Exercise ▸
Produce an exact copy of all records below.

Data for analysis ▸

○ ○ ○ ○

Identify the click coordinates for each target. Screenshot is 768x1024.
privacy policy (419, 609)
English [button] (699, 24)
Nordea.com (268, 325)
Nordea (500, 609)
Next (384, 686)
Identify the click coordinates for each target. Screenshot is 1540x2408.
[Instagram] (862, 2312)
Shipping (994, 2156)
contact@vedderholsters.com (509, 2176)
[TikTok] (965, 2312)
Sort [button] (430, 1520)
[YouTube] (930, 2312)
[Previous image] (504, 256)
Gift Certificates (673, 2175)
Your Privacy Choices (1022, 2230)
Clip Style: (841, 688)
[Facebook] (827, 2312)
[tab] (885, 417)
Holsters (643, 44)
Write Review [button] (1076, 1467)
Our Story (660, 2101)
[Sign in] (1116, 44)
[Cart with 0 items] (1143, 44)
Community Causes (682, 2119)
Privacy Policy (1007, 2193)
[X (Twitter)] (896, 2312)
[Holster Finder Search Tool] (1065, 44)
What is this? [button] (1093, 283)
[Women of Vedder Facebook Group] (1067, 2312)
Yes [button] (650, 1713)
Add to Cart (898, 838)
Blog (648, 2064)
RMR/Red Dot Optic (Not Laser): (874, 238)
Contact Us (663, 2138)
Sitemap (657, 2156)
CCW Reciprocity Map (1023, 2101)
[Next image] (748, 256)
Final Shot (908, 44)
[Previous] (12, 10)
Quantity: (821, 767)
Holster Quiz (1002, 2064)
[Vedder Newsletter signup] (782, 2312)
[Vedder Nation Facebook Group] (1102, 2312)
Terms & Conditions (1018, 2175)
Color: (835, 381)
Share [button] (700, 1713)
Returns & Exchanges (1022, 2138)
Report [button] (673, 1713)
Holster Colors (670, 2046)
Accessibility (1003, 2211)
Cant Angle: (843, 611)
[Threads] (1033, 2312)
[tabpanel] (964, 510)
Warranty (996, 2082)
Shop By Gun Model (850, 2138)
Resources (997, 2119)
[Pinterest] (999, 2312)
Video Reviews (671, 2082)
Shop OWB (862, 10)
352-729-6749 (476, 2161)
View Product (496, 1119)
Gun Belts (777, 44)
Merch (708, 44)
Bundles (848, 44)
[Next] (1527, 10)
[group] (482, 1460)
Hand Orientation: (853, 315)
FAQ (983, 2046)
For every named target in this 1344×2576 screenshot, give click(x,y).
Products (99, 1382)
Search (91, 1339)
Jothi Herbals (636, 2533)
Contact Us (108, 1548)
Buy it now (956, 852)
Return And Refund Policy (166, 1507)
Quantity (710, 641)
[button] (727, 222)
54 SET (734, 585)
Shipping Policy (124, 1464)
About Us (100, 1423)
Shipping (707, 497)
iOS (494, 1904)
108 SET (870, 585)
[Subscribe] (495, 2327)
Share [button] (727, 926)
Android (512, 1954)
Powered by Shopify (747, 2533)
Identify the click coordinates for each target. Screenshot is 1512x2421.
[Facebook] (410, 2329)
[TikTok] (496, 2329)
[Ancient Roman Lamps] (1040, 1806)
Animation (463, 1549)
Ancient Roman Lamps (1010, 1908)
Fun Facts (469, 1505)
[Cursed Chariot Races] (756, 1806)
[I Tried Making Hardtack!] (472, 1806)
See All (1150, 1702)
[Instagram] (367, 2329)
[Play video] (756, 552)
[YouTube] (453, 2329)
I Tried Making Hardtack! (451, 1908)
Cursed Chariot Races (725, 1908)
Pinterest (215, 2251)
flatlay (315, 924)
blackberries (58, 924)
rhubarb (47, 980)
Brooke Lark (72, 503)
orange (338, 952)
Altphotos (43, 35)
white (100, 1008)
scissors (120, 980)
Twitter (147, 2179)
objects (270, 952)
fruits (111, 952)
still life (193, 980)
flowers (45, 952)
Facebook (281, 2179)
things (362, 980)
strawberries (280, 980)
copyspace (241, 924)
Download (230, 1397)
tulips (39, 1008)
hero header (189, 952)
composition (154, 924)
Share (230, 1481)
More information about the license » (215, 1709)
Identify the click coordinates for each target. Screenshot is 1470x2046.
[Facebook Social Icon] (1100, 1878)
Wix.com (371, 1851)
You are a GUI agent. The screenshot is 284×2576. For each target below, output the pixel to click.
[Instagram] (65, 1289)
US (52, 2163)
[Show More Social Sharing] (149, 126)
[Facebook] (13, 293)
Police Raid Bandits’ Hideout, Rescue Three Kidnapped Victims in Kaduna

○ ○ ○ ○

Task response ▸
Identify the click coordinates for each target. Screenshot is 768x1024.
privacy policy (419, 609)
English [button] (699, 24)
Nordea.com (268, 325)
Nordea (500, 609)
Next (384, 686)
Identify the click coordinates for each target. Screenshot is 1540x2408.
[Instagram] (862, 2312)
Shipping (994, 2156)
contact@vedderholsters.com (509, 2176)
[TikTok] (965, 2312)
Sort [button] (430, 1520)
[YouTube] (930, 2312)
[Previous image] (504, 256)
Gift Certificates (673, 2175)
Your Privacy Choices (1022, 2230)
Clip Style: (841, 688)
[Facebook] (827, 2312)
[tab] (885, 417)
Holsters (643, 44)
Write Review [button] (1076, 1467)
Our Story (660, 2101)
[Sign in] (1116, 44)
[Cart with 0 items] (1143, 44)
Community Causes (682, 2119)
Privacy Policy (1007, 2193)
[X (Twitter)] (896, 2312)
[Holster Finder Search Tool] (1065, 44)
What is this? [button] (1093, 283)
[Women of Vedder Facebook Group] (1067, 2312)
Yes [button] (650, 1713)
Add to Cart (898, 838)
Blog (648, 2064)
RMR/Red Dot Optic (Not Laser): (874, 238)
Contact Us (663, 2138)
Sitemap (657, 2156)
CCW Reciprocity Map (1023, 2101)
[Next image] (748, 256)
Final Shot (908, 44)
[Previous] (12, 10)
Quantity: (821, 767)
Holster Quiz (1002, 2064)
[Vedder Newsletter signup] (782, 2312)
[Vedder Nation Facebook Group] (1102, 2312)
Terms & Conditions (1018, 2175)
Color: (835, 381)
Share [button] (700, 1713)
Returns & Exchanges (1022, 2138)
Report [button] (673, 1713)
Holster Colors (670, 2046)
Accessibility (1003, 2211)
Cant Angle: (843, 611)
[Threads] (1033, 2312)
[tabpanel] (964, 510)
Warranty (996, 2082)
Shop By Gun Model (850, 2138)
Resources (997, 2119)
[Pinterest] (999, 2312)
Video Reviews (671, 2082)
Shop OWB (862, 10)
352-729-6749 (476, 2161)
View Product (496, 1119)
Gun Belts (777, 44)
Merch (708, 44)
Bundles (848, 44)
[Next] (1527, 10)
[group] (482, 1460)
Hand Orientation: (853, 315)
FAQ (983, 2046)
For every named target in this 1344×2576 screenshot, give click(x,y).
Products (99, 1382)
Search (91, 1339)
Jothi Herbals (636, 2533)
Contact Us (108, 1548)
Buy it now (956, 852)
Return And Refund Policy (166, 1507)
Quantity (710, 641)
[button] (727, 222)
54 SET (734, 585)
Shipping Policy (124, 1464)
About Us (100, 1423)
Shipping (707, 497)
iOS (494, 1904)
108 SET (870, 585)
[Subscribe] (495, 2327)
Share [button] (727, 926)
Android (512, 1954)
Powered by Shopify (747, 2533)
Identify the click coordinates for each target. Screenshot is 1512x2421.
[Facebook] (410, 2329)
[TikTok] (496, 2329)
[Ancient Roman Lamps] (1040, 1806)
Animation (463, 1549)
Ancient Roman Lamps (1010, 1908)
Fun Facts (469, 1505)
[Cursed Chariot Races] (756, 1806)
[I Tried Making Hardtack!] (472, 1806)
See All (1150, 1702)
[Instagram] (367, 2329)
[Play video] (756, 552)
[YouTube] (453, 2329)
I Tried Making Hardtack! (451, 1908)
Cursed Chariot Races (725, 1908)
Pinterest (215, 2251)
flatlay (315, 924)
blackberries (58, 924)
rhubarb (47, 980)
Brooke Lark (72, 503)
orange (338, 952)
Altphotos (43, 35)
white (100, 1008)
scissors (120, 980)
Twitter (147, 2179)
objects (270, 952)
fruits (111, 952)
still life (193, 980)
flowers (45, 952)
Facebook (281, 2179)
things (362, 980)
strawberries (280, 980)
copyspace (241, 924)
Download (230, 1397)
tulips (39, 1008)
hero header (189, 952)
composition (154, 924)
Share (230, 1481)
More information about the license » (215, 1709)
Identify the click coordinates for each target. Screenshot is 1470x2046.
[Facebook Social Icon] (1100, 1878)
Wix.com (371, 1851)
You are a GUI agent. The screenshot is 284×2576. For each target below, output the pixel to click.
[Instagram] (65, 1289)
US (52, 2163)
[Show More Social Sharing] (149, 126)
[Facebook] (13, 293)
Police Raid Bandits’ Hideout, Rescue Three Kidnapped Victims in Kaduna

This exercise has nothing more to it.